Seminar by Prof. Pavel Hobza
Academy of Sciences of the Czech Republic, Prague (Czech Republic)
- 27.Aug.2014 11:00
- 27.Aug.2014 12:00
- Lecture room 2009, Jülich GRS building (16.15)
Calculations of noncovalent interactions belong to the most difficult part of computational chemistry. Only the most advanced methods covering large portion of correlation energy provide reliable stabilization energies and geometries of various types of noncovalent complexes. Special position plays the coupled cluster CCSD(T) approach (covering single-, double- and triple excitations) which stands as the "gold standard" method of computational chemistry because of its outstanding accuracy for determination of various properties of noncovalent complexes. Accuracy of the method was tested by performing calculations of stabilization energy of various complexes at higher theoretical level, CCSDT, CCSDTQ, CCSDTQP and even full CI.
Highly accurate calculations going beyond the CCSD(T)/complete basis set (CBS) limit were used for determination of structure and binding energy (D0) of HF dimer. The calculated D0 agree excellently with the experimental value and the largest error originates in evaluation of ZPV energy. Harmonic approach (at the CCSD(T)/CBS level) provides substantial error and inclusion of anharmonicity is thus inevitable. Similar approach was used for determination of structure and stabilization energy of more than 20 small molecular clusters for which the experimental stabilization energy (D0) is known and also here the agreement between theory and experiment was fair. On the other hand, a significant difference between two independent experimental and theoretical D0 values was found for the anisol dimer which is the prototype of π - π stacked dimer. A possible source of this disagreement is discussed.
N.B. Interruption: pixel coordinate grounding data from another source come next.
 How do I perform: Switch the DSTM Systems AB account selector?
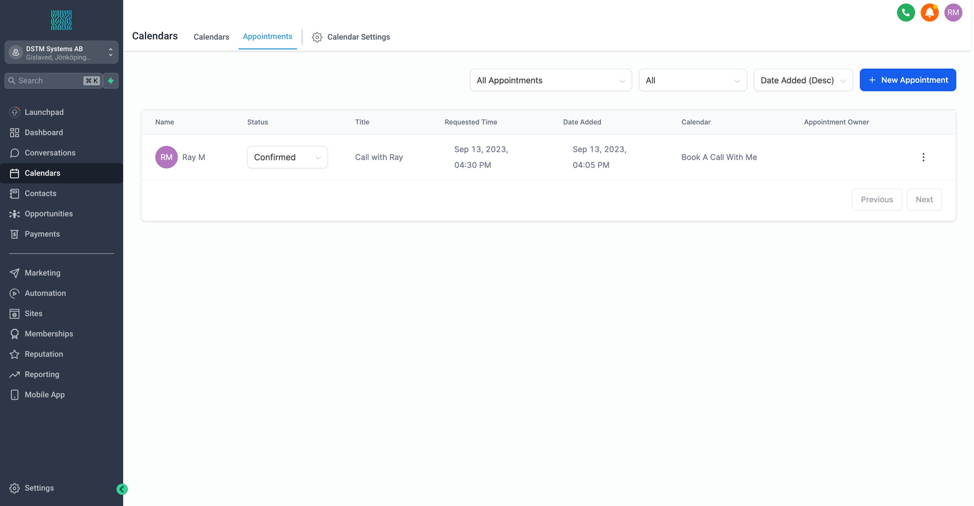click(x=61, y=53)
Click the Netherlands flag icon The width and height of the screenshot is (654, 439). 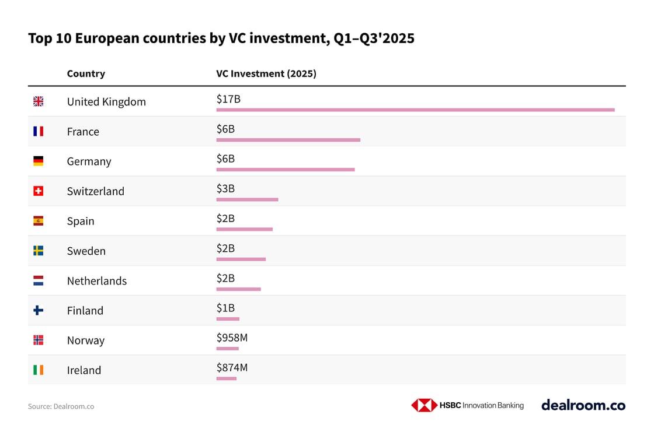pos(39,281)
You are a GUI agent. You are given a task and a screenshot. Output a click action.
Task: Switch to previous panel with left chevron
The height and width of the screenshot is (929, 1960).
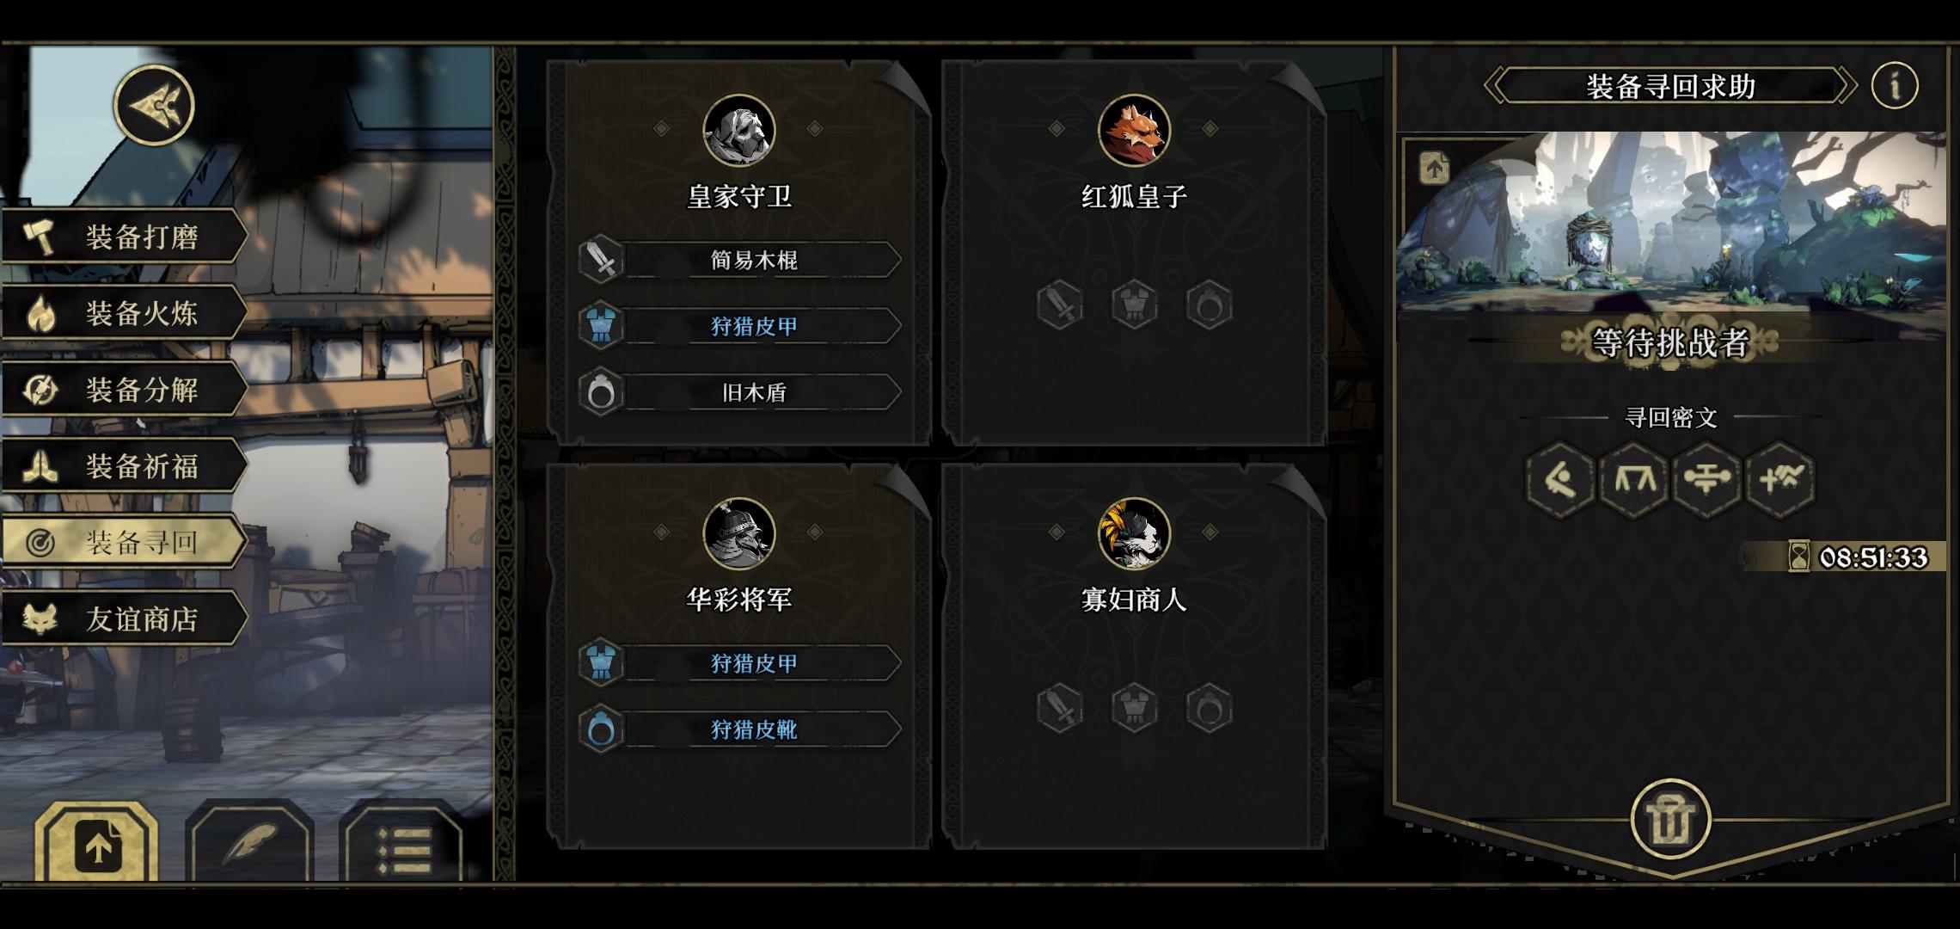pyautogui.click(x=1495, y=85)
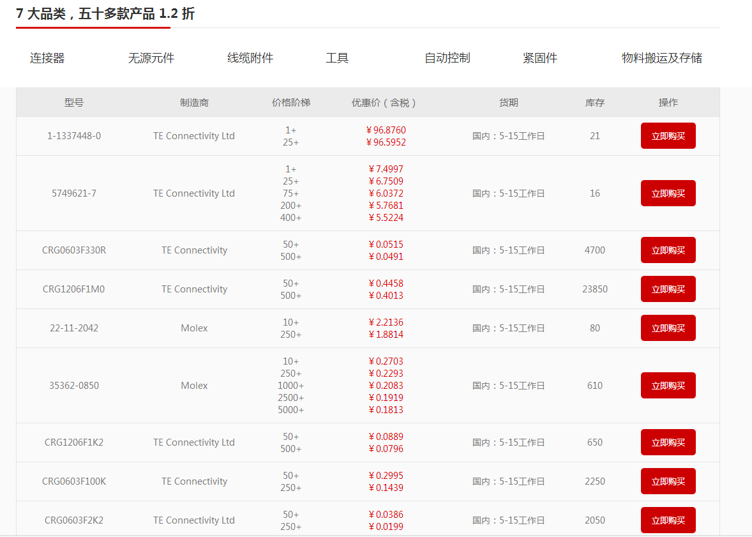
Task: Select the 紧固件 category tab
Action: [x=539, y=58]
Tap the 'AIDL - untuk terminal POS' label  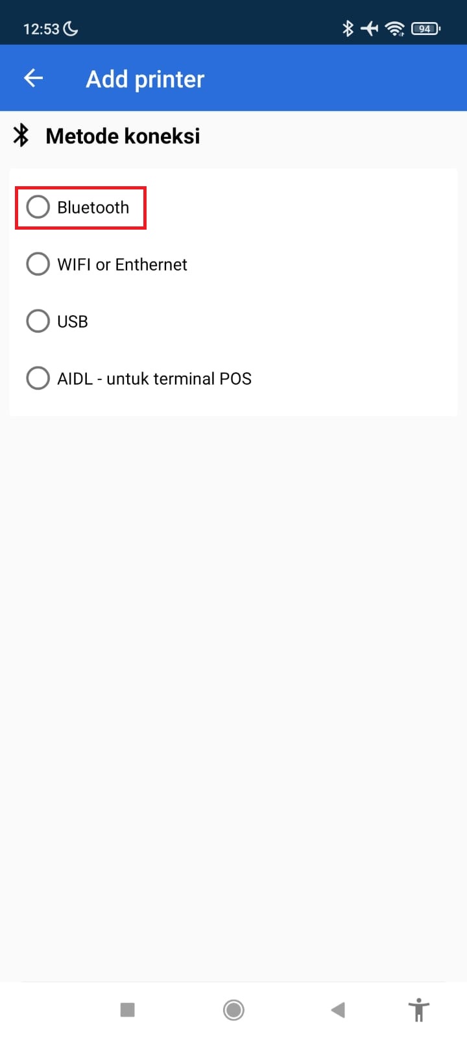coord(154,379)
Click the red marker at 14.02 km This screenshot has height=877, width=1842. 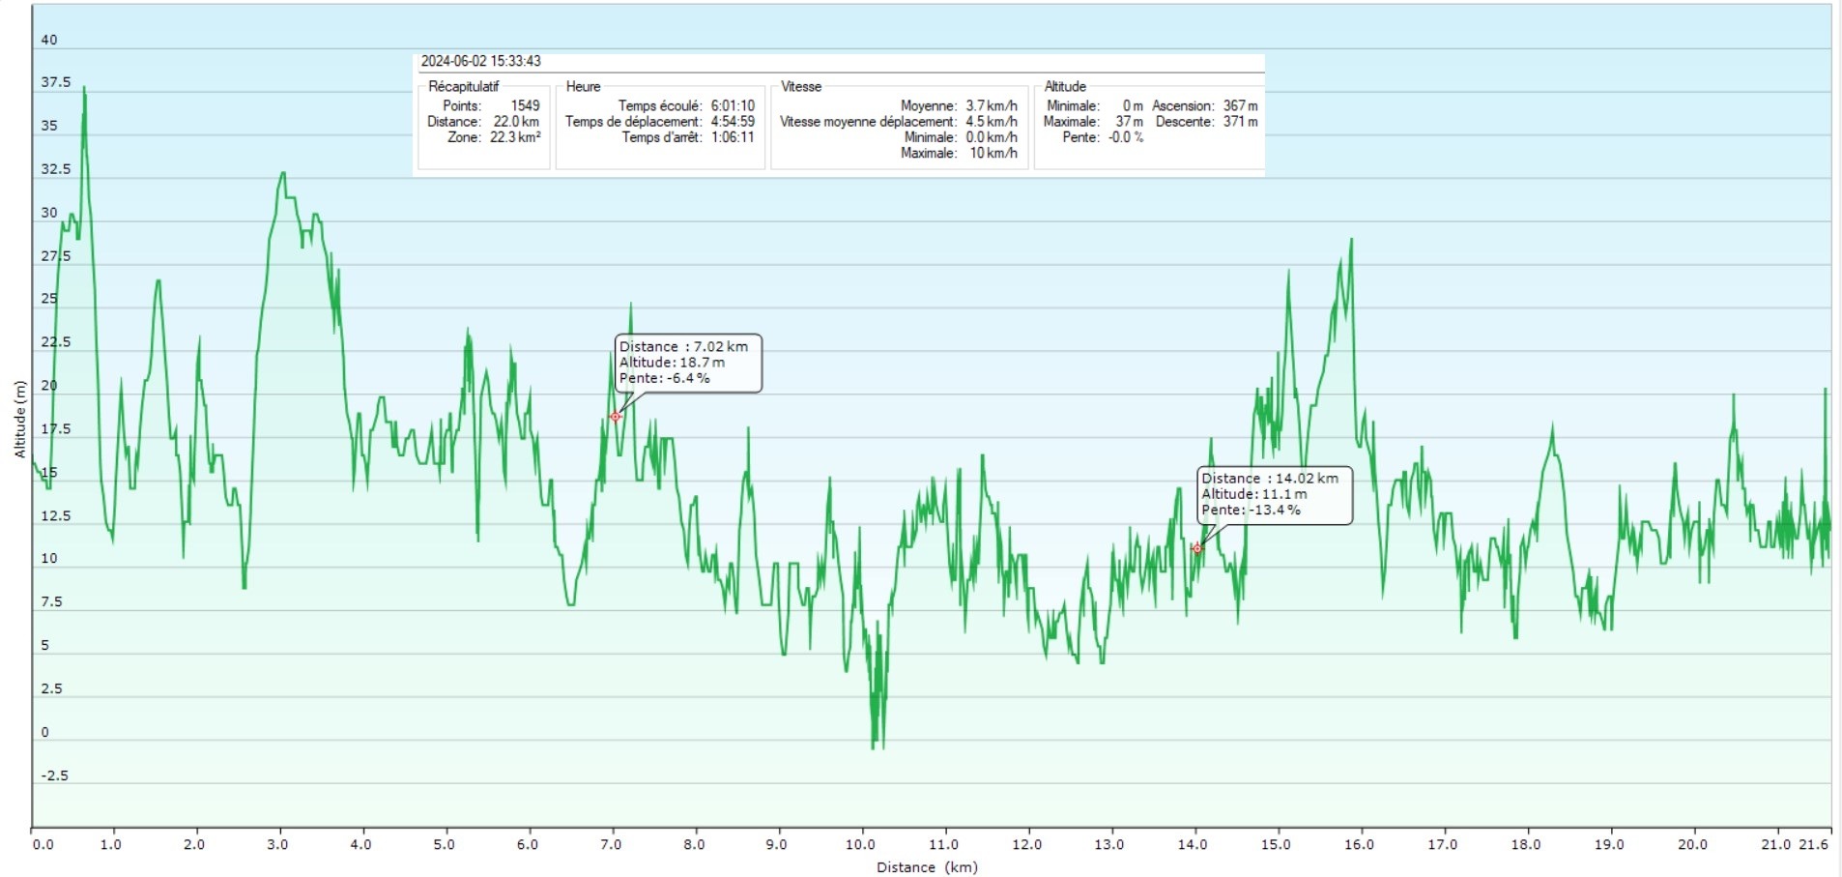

Databases based on CCSD(T) characteristics (e.g. S22, S66, L7, X40 and A24 databases from our laboratory) are used for design, verification and parametrization of newly developed computational techniques allowing to treat larger complexes. Special position is played by MP2.5/CBS method and semiempirical quantum mechanical method, both developed in our laboratory. The former technique, providing highly accurate characteristics for complexes having about 100 atoms was applied to guest - host complexes. The latter method is applicable to extended biomacromolecular complexes having more than 10,000 atoms. The PM6-D3H4X method provides very good estimates of binding energies for protein - ligand complexes stabilized by different noncovalent motifs like hydrogen or halogen bonding. The method is the base of our scoring function used in in silico drug design.